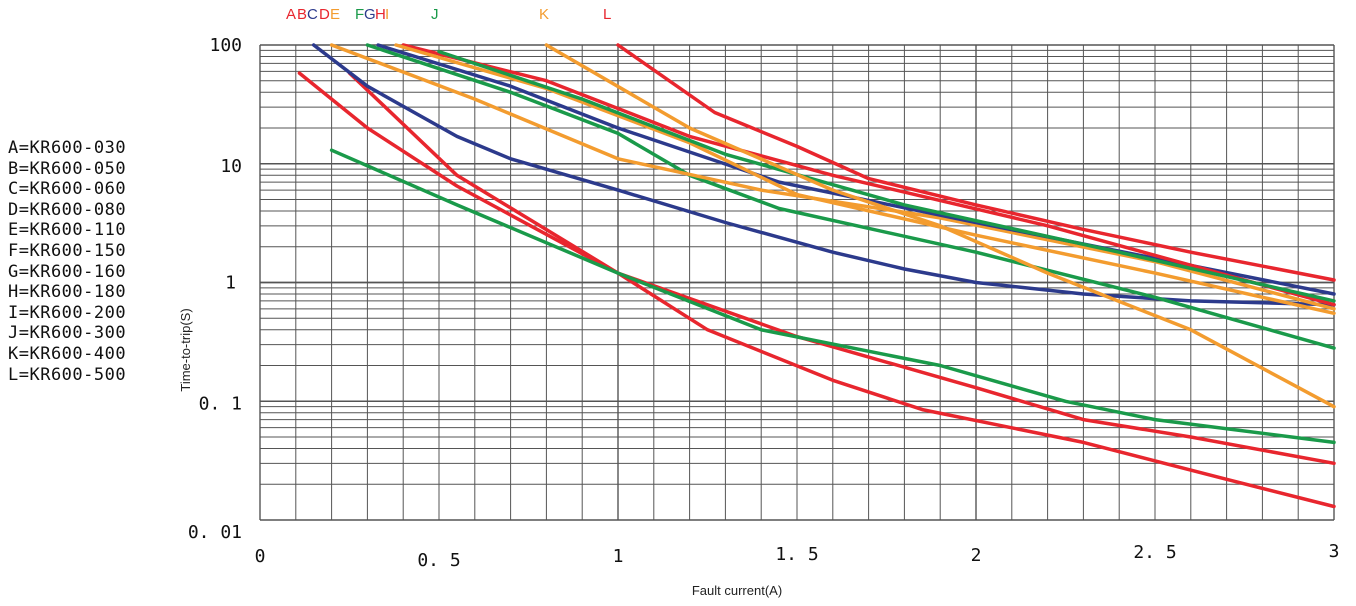  I want to click on series-letter-label: K, so click(544, 14).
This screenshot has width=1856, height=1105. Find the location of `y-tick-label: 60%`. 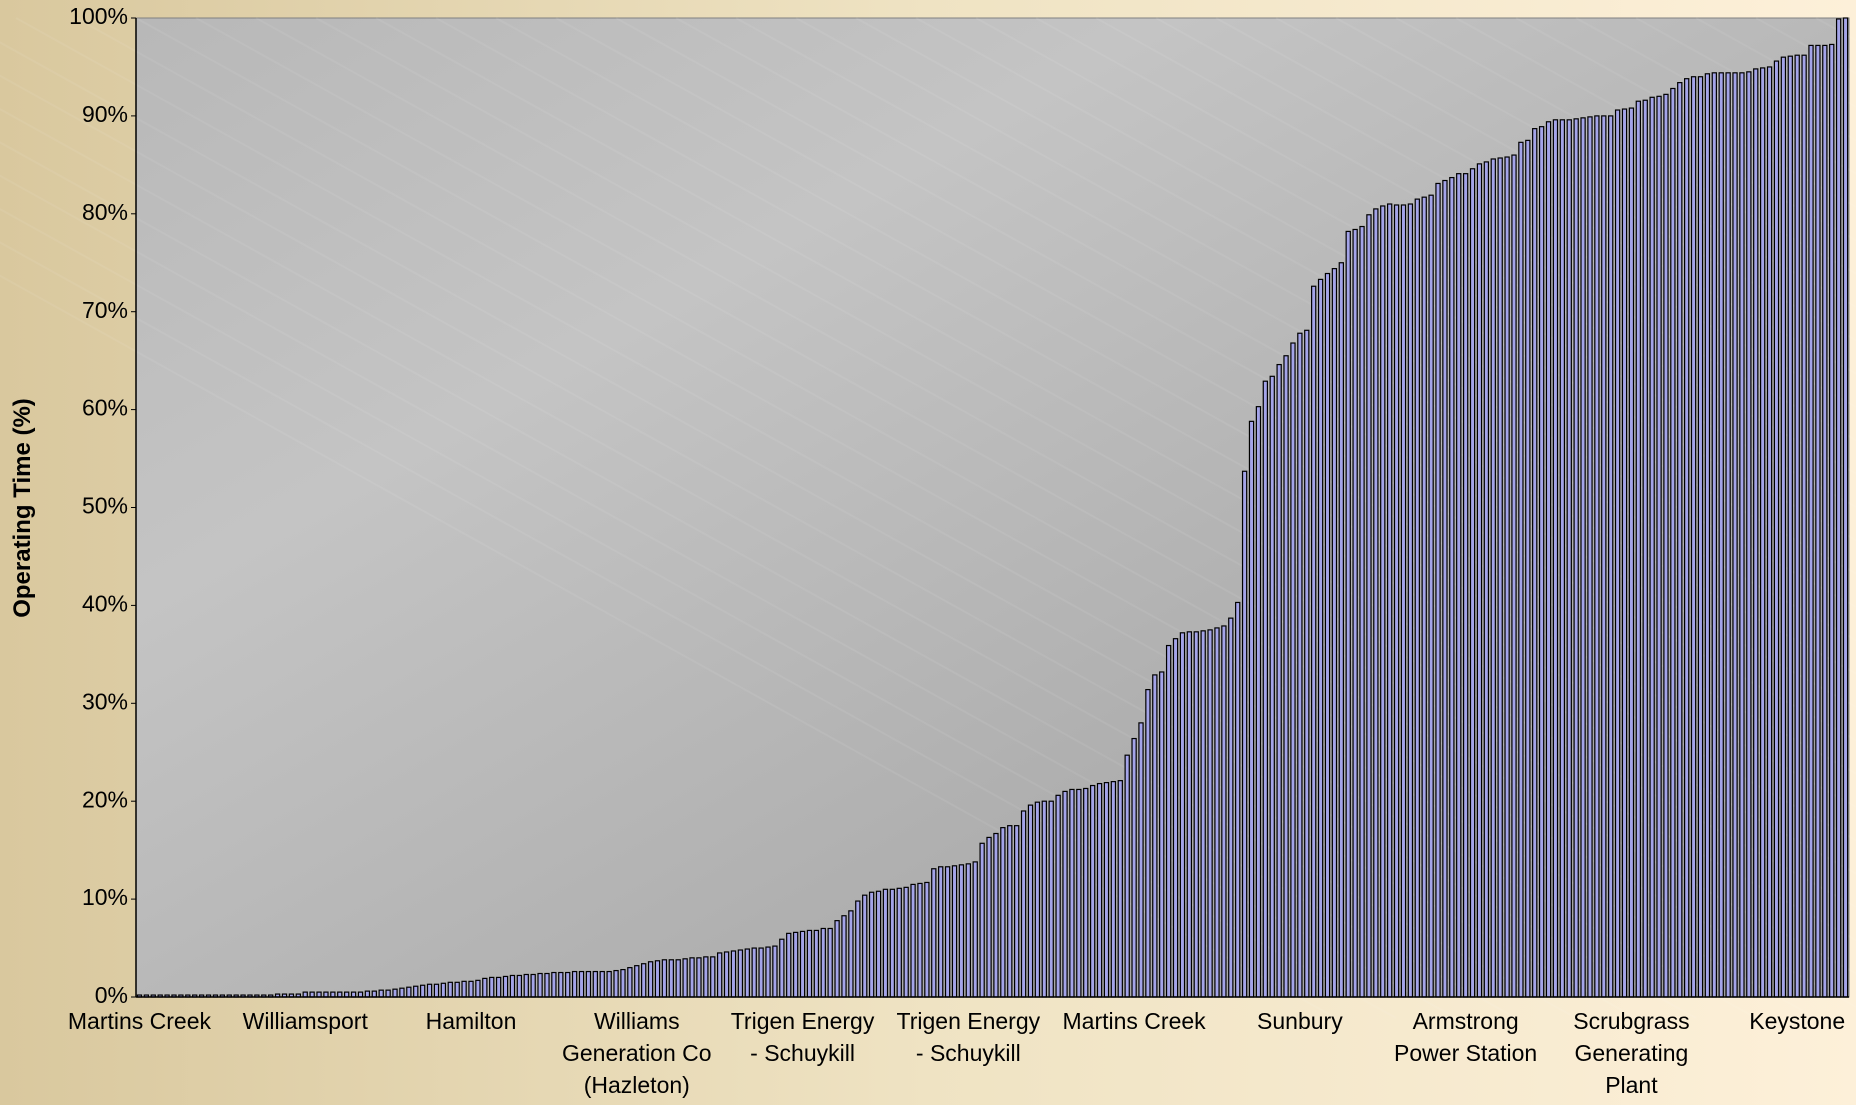

y-tick-label: 60% is located at coordinates (105, 408).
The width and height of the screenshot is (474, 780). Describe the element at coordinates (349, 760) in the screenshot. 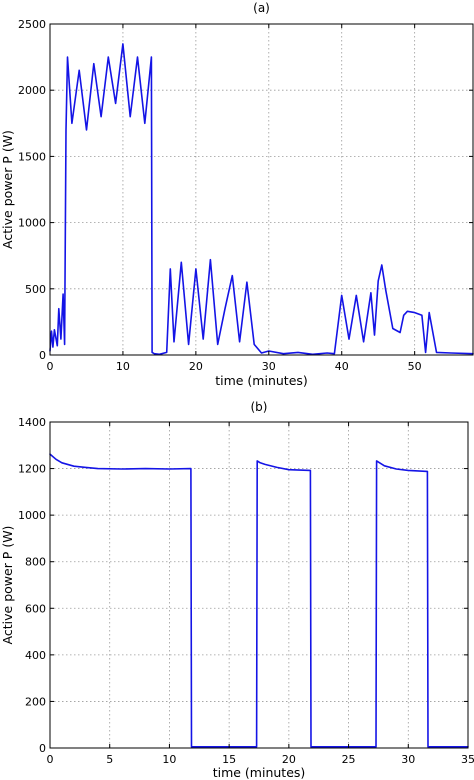

I see `x-tick-label: 25` at that location.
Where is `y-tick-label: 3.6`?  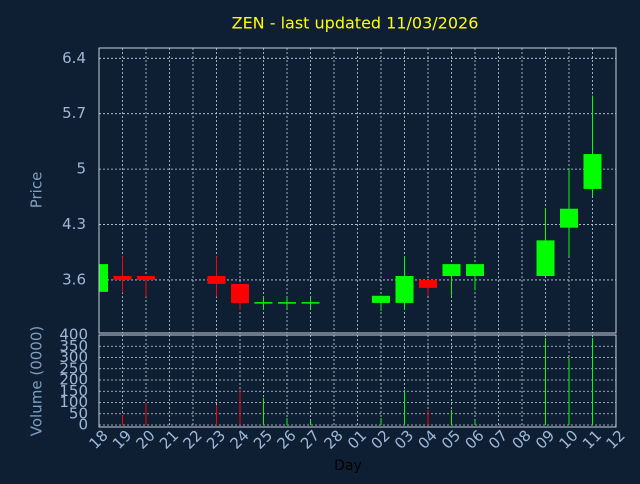 y-tick-label: 3.6 is located at coordinates (74, 279).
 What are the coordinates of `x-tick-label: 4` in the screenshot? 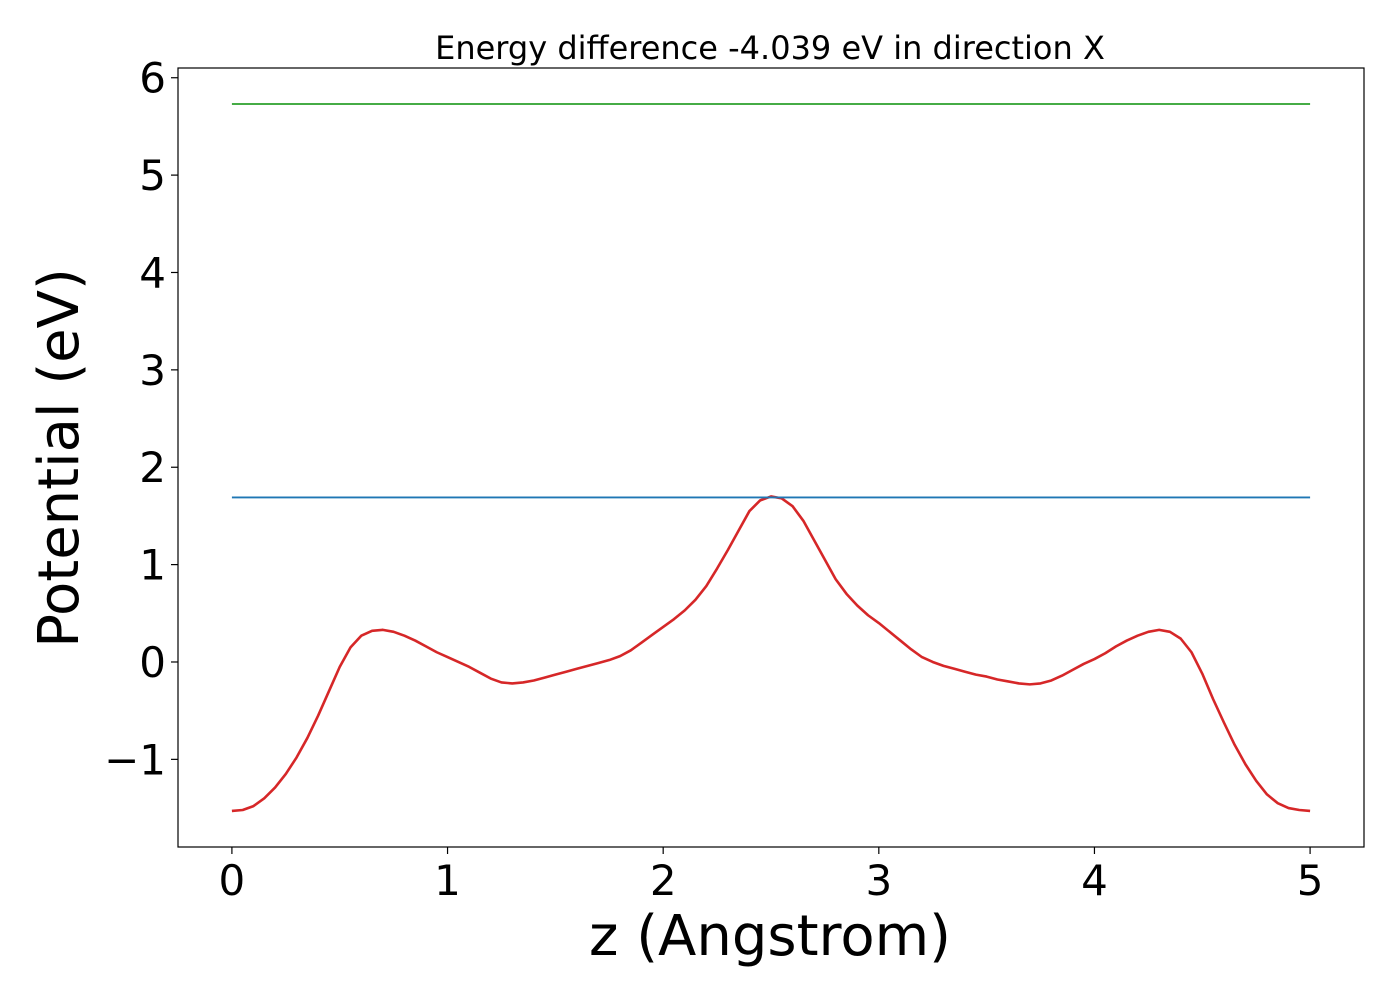 It's located at (1094, 880).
= = = = =
# What the exercise asks:
Copy the listing verbatim from its first line up to and including the line with "y-tick-label: 60% is", and leave out the pictures.

# Solution:
  I want to click on series-letter-label: K, so click(544, 14).
This screenshot has width=1856, height=1105. Find the location of `y-tick-label: 60%`. 

y-tick-label: 60% is located at coordinates (105, 408).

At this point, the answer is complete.